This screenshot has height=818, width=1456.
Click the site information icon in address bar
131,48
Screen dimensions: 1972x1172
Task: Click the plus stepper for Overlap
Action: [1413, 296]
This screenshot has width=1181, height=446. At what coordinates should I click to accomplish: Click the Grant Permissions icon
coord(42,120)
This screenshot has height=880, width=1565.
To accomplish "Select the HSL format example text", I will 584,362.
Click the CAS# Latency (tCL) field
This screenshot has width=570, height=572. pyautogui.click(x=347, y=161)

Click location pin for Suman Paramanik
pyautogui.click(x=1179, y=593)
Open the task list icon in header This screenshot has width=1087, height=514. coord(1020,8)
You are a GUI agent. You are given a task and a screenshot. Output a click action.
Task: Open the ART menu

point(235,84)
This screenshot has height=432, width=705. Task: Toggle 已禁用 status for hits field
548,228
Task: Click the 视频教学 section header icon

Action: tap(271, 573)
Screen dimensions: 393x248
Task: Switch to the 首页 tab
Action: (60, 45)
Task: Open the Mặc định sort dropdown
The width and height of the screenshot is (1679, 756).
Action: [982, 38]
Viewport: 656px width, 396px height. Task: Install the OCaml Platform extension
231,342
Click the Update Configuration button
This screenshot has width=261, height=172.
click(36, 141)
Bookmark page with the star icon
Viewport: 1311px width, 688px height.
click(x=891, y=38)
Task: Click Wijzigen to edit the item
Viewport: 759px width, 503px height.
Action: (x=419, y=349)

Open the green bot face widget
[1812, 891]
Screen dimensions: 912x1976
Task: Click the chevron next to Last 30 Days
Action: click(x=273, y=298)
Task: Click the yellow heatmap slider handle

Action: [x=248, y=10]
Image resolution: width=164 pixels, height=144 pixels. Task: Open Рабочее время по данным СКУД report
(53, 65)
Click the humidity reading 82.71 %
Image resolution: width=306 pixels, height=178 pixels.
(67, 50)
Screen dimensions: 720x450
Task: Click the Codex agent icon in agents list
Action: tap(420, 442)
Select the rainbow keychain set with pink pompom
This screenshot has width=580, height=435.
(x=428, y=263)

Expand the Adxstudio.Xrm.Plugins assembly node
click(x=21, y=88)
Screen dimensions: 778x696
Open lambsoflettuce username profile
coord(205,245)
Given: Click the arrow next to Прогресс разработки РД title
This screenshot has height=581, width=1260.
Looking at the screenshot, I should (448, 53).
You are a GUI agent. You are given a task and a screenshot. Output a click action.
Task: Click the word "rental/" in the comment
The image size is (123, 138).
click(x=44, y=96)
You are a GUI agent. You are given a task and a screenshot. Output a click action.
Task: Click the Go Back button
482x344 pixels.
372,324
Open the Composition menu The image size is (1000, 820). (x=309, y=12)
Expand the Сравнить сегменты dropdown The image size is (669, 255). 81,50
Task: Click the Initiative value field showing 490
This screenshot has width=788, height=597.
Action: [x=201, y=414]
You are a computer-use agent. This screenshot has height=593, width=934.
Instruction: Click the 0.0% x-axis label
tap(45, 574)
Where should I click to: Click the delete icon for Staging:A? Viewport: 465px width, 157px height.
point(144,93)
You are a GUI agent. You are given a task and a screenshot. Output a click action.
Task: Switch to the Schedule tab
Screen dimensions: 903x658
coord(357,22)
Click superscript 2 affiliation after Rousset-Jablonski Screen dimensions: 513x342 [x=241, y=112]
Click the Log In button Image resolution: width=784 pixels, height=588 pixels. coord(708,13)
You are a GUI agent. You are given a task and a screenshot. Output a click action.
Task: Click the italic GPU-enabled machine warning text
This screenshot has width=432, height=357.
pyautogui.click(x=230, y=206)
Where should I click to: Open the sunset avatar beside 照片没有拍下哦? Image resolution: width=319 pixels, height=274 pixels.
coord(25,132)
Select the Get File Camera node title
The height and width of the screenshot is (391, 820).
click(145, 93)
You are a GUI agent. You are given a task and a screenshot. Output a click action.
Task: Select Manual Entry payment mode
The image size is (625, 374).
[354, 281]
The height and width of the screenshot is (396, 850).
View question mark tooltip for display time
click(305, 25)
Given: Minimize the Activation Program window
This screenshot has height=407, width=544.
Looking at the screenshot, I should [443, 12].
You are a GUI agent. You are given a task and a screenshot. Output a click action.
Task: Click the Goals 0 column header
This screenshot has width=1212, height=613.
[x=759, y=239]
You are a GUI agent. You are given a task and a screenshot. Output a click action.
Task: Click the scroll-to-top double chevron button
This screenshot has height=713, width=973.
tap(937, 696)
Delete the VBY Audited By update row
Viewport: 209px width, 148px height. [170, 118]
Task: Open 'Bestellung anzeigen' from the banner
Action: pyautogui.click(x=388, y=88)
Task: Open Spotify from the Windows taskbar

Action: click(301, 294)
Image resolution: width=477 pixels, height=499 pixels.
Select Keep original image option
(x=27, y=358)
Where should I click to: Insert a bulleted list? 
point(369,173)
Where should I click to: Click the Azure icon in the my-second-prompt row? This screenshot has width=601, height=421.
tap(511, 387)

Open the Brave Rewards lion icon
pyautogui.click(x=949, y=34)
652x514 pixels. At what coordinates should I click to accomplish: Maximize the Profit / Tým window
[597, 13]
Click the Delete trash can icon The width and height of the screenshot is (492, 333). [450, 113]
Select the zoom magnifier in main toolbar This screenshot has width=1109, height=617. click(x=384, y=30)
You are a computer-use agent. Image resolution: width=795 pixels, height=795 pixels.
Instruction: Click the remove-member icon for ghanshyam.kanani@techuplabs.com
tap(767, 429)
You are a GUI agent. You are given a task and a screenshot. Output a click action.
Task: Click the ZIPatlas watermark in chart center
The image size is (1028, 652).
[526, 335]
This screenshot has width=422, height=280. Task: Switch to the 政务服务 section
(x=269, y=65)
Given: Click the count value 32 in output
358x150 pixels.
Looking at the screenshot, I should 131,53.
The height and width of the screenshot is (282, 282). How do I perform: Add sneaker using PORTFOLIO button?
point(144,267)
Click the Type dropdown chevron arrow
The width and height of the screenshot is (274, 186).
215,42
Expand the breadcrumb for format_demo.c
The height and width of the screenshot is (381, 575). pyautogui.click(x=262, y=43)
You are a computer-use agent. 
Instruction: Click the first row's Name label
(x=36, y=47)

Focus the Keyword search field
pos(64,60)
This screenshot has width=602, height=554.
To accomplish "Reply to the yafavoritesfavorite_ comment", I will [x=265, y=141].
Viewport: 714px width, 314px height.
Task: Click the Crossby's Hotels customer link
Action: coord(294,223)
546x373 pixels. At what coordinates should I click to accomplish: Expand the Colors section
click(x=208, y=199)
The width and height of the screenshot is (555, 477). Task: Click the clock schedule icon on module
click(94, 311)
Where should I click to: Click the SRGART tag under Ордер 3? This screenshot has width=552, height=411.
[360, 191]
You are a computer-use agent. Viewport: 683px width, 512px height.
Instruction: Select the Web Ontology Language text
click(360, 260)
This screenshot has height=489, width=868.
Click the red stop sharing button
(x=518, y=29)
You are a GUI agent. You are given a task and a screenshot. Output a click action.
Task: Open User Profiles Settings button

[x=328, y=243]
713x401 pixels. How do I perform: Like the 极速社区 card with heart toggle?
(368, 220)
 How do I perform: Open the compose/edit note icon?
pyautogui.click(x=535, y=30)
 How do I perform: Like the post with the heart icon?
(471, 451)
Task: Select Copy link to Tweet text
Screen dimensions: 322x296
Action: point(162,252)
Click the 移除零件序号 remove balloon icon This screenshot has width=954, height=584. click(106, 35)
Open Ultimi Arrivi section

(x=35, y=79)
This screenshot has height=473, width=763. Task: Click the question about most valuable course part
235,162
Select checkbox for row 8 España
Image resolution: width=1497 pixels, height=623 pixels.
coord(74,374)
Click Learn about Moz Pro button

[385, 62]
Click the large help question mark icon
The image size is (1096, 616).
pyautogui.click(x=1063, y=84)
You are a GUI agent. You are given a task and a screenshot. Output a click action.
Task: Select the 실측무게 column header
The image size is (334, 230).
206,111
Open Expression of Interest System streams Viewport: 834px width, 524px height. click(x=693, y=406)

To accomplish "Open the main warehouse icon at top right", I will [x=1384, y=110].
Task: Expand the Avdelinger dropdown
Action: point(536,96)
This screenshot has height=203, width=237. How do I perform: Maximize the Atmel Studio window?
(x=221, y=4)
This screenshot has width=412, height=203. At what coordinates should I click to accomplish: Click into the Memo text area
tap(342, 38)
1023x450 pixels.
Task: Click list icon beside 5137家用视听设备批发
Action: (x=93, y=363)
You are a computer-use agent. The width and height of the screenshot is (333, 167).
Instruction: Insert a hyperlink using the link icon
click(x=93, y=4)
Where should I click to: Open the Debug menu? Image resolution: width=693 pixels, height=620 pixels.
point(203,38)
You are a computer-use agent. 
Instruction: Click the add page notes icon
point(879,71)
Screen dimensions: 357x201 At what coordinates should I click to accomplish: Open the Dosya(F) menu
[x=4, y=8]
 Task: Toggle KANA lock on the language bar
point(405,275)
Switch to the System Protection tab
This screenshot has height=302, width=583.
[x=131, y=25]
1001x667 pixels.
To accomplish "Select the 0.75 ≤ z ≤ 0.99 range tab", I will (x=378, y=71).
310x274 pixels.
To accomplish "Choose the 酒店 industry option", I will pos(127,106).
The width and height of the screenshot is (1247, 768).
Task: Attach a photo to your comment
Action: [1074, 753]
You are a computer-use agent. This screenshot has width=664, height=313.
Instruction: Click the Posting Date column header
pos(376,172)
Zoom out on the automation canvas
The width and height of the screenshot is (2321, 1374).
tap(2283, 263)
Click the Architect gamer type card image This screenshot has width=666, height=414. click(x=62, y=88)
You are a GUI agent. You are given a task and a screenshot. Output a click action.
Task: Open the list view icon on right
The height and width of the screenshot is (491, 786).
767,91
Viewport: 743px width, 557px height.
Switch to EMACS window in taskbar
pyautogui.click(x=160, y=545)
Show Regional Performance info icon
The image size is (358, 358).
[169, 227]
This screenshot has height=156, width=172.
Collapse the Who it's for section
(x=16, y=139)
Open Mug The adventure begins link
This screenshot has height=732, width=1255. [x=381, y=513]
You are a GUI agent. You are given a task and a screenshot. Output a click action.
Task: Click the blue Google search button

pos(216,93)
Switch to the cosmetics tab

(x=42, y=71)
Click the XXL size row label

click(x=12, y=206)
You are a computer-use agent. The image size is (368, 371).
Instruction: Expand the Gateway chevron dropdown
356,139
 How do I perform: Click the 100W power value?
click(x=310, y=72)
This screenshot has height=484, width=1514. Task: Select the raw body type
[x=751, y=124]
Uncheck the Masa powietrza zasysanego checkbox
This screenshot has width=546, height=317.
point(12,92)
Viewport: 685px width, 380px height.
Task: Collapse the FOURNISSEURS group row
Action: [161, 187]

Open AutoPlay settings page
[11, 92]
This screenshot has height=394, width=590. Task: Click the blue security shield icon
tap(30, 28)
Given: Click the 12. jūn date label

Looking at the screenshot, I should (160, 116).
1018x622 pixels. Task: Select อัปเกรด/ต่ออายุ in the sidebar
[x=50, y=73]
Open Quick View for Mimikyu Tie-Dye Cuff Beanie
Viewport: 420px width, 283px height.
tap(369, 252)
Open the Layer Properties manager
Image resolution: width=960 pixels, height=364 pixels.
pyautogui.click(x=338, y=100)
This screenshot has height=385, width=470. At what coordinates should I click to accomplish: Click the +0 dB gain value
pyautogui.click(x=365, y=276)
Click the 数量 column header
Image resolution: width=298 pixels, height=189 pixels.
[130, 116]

Exercise instructions.
How many lines of the entries contain the word "computer"? Only the number is wanted.

Answer to this exercise.
8